Marie stond op een woensdagmiddag met een collega te praten toen er een man langskwam in het onthaallokaal van de Vlaamse Overheidsdienst waar ze werkt. De man ging achter haar bureau staan zodat ze geen kant meer op kon. Hij was dronken en zat voortdurend met zijn hand in zijn broek.

Marie: “De man was een sigaret aan het roken. Toen ik hem vroeg om die uit te doen, brak hij de sigaret in twee, doofde ze met zijn mond en wierp ze op de vloer. Intussen kwam hij steeds dichterbij. Ik had een L-vormige bureau, dus op een gegeven moment kon ik geen kant meer op. Hij hield zijn hand aan zijn kruis en had het de hele tijd over ‘zijn leuter’, ‘zijn dreupelaar’ en zei dat hij bij de dokter in het ziekenhuis moest zijn.
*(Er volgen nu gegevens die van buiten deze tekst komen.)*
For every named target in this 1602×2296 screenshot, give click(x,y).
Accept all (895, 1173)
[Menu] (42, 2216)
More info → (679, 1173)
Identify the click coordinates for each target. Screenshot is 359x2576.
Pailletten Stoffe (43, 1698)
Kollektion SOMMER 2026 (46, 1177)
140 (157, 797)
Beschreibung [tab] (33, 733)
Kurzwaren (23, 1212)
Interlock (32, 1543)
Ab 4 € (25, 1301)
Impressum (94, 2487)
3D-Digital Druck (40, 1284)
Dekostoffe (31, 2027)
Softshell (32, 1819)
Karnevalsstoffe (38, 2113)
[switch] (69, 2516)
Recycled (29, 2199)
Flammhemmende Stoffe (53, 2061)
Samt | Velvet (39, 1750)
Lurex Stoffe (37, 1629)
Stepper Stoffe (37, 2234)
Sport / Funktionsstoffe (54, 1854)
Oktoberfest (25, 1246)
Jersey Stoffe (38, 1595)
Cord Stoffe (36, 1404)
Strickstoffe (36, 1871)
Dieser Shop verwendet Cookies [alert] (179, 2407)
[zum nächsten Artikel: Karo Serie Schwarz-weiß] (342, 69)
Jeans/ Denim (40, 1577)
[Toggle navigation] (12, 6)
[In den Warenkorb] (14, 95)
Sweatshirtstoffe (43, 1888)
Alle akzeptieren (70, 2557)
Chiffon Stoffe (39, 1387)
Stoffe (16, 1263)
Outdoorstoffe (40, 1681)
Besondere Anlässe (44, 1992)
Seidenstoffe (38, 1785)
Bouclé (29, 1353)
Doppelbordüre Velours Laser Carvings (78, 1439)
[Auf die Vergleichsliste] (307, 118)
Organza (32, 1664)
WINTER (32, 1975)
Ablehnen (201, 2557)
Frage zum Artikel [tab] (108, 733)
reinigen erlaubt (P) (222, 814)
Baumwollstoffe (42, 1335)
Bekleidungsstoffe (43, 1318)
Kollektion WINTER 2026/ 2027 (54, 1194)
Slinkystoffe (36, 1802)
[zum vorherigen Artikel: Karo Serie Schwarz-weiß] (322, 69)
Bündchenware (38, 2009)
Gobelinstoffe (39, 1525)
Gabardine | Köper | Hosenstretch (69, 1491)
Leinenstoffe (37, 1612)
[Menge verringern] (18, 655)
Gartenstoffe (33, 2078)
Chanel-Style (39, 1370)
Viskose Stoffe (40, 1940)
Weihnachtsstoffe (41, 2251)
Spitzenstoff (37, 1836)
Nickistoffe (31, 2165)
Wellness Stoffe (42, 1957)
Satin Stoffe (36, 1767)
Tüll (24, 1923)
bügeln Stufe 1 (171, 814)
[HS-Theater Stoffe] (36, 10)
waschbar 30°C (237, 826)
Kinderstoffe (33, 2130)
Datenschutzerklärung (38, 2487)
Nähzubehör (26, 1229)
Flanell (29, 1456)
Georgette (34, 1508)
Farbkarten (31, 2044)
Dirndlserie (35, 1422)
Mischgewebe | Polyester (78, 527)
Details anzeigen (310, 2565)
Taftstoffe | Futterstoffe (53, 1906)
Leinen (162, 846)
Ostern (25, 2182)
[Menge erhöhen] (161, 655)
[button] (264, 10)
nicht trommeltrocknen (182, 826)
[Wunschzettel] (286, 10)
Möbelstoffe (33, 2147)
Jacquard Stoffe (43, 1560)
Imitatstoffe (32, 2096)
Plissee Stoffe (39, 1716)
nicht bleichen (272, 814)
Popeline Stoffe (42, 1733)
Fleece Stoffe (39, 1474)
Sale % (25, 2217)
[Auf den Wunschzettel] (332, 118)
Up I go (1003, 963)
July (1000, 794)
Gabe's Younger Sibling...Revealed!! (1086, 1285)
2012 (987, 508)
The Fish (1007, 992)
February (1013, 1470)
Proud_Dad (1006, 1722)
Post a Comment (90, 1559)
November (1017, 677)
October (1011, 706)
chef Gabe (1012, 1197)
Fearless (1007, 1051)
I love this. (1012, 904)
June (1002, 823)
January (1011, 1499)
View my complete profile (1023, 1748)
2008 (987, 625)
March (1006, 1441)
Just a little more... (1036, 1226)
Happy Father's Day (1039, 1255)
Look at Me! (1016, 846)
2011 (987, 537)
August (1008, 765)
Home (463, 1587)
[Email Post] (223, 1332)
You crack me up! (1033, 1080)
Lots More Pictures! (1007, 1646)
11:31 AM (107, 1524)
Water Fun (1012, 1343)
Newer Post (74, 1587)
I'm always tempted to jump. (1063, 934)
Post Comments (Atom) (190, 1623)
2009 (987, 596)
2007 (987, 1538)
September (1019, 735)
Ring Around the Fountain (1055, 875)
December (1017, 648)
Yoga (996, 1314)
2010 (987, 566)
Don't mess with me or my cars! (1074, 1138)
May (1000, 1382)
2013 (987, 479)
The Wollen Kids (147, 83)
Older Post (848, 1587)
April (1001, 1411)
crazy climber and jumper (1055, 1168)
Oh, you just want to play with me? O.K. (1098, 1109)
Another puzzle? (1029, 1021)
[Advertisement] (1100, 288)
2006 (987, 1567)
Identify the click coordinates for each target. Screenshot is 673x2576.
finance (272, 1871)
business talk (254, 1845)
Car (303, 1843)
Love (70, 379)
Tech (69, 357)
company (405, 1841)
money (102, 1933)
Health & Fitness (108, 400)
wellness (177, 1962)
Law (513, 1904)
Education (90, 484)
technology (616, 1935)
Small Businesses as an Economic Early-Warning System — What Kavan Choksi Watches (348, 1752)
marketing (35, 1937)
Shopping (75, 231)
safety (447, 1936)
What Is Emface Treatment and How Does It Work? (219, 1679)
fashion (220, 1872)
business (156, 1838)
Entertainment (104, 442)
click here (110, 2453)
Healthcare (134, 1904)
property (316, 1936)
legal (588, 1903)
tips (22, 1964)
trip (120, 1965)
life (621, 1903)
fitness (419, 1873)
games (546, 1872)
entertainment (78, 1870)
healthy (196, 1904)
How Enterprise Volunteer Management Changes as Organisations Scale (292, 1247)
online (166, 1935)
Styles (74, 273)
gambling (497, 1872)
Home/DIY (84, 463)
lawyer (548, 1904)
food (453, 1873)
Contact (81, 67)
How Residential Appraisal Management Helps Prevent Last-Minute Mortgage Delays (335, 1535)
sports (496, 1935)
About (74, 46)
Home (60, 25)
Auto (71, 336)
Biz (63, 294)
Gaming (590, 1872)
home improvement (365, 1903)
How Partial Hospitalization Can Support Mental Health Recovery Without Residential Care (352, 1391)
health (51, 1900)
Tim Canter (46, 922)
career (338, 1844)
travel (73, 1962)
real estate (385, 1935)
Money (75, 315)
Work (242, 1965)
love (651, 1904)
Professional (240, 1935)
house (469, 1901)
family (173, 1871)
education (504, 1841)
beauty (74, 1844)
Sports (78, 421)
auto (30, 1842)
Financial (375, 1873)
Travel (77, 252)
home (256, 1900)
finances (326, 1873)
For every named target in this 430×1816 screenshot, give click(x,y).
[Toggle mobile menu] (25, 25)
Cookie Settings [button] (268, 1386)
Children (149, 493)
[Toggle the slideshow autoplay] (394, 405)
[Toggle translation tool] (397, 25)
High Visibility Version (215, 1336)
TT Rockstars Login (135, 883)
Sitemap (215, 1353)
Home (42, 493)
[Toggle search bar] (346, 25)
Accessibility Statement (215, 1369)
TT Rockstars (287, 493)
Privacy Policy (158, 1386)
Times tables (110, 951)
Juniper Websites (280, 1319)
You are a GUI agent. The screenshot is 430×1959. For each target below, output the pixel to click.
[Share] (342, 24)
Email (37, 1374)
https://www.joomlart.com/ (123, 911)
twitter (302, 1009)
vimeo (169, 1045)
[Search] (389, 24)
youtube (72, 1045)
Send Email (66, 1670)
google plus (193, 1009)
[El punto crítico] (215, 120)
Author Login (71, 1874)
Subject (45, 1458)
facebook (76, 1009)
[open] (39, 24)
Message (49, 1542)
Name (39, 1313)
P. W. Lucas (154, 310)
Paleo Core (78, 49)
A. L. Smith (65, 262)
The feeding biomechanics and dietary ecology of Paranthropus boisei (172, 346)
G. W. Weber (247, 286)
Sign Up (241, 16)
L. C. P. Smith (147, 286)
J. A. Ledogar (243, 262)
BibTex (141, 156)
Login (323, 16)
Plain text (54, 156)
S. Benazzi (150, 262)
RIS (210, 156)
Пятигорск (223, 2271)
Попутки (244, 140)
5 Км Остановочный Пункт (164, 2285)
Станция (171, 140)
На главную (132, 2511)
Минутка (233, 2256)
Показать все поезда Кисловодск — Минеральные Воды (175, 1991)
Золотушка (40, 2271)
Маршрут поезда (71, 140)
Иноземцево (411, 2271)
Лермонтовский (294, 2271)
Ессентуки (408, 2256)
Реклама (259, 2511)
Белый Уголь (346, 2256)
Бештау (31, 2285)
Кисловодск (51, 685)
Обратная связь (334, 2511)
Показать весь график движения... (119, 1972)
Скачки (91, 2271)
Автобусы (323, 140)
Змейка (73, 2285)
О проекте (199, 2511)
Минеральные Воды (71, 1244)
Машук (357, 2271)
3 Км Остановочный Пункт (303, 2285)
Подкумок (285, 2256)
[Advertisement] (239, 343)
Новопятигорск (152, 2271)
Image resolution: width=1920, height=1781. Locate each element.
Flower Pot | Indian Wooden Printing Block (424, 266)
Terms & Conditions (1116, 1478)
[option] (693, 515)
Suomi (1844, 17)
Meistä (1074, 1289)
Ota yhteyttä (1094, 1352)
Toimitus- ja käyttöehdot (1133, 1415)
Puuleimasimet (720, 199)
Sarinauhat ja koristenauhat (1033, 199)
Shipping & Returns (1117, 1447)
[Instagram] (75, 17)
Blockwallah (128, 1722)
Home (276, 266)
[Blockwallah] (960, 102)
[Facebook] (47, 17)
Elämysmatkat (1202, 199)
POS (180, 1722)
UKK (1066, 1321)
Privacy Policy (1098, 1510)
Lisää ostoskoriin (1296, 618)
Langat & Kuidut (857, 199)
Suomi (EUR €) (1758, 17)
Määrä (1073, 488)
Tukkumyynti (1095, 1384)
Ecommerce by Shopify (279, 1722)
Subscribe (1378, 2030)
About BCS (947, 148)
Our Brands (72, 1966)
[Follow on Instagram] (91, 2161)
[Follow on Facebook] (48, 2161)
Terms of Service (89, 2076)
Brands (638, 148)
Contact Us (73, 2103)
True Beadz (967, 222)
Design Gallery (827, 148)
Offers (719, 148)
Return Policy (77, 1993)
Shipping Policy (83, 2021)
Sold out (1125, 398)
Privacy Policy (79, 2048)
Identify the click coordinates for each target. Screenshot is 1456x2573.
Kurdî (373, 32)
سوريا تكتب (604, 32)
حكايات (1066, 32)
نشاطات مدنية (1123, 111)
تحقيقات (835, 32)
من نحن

Toen ik hem er vriendelijk op wees dat het ziekenhuis verder was, wilde hij dat ik meeging om hem de weg te tonen.”

Wat heb je toen gedaan?
Marie: “Ik heb er een mannelijke collega bij gehaald via de telefoon. Samen met de collega waarmee ik stond te praten heeft hij de man langzaam bij mij weg gehaald. Na een halfuur is hij eindelijk weggegaan. Helaas kwam hij terug, vier minuten voor sluitingstijd. Hij had een tas bij zich met daarin een halflege fles sterkedrank. Hij bleef maar aan zijn kruis prutsen en op een gegeven moment deed hij de rits van zijn broek open en stak hij zijn hand in zijn broek. Ik zei dat ik geen verplegend personeel was en dat hij mij dat niet hoefde te laten zien. Gelukkig heeft hij hem er niet uitgehaald. Ik ben harder beginnen praten waardoor mijn mannelijke collega’s opmerkten dat er iets gaande was. Zij zijn mij komen helpen en uiteindelijk zijn ze met hem naar buiten gegaan.”

Wat voelde je toen dat alles zich voordeed?
Marie: “Het was een beetje beangstigend. Maar door logisch na te denken heb ik hem niet de kans gegeven om verder te gaan. Ik ben rustig gebleven, ben voortdurend naar hem blijven kijken en heb mijn collega gebeld. Pas ’s avonds, toen ik thuiskwam, overkwam me een gevoel van angst: wat zou ik gedaan hebben als ik helemaal alleen was geweest?”

Is er sindsdien iets veranderd op je werk?
Marie: “Vroeger was ik soms alleen ’s morgens, wanneer de deuren opengingen. Ik heb tegen mijn leidinggevende gezegd dat ik dat nooit meer wil. Intussen werken we hier met meer waardoor we altijd met twee tot drie mensen samenzitten, dat geeft een beschermd gevoel.”

Het is intussen een jaar geleden. Vind je, achteraf gezien, dat je goed gereageerd hebt?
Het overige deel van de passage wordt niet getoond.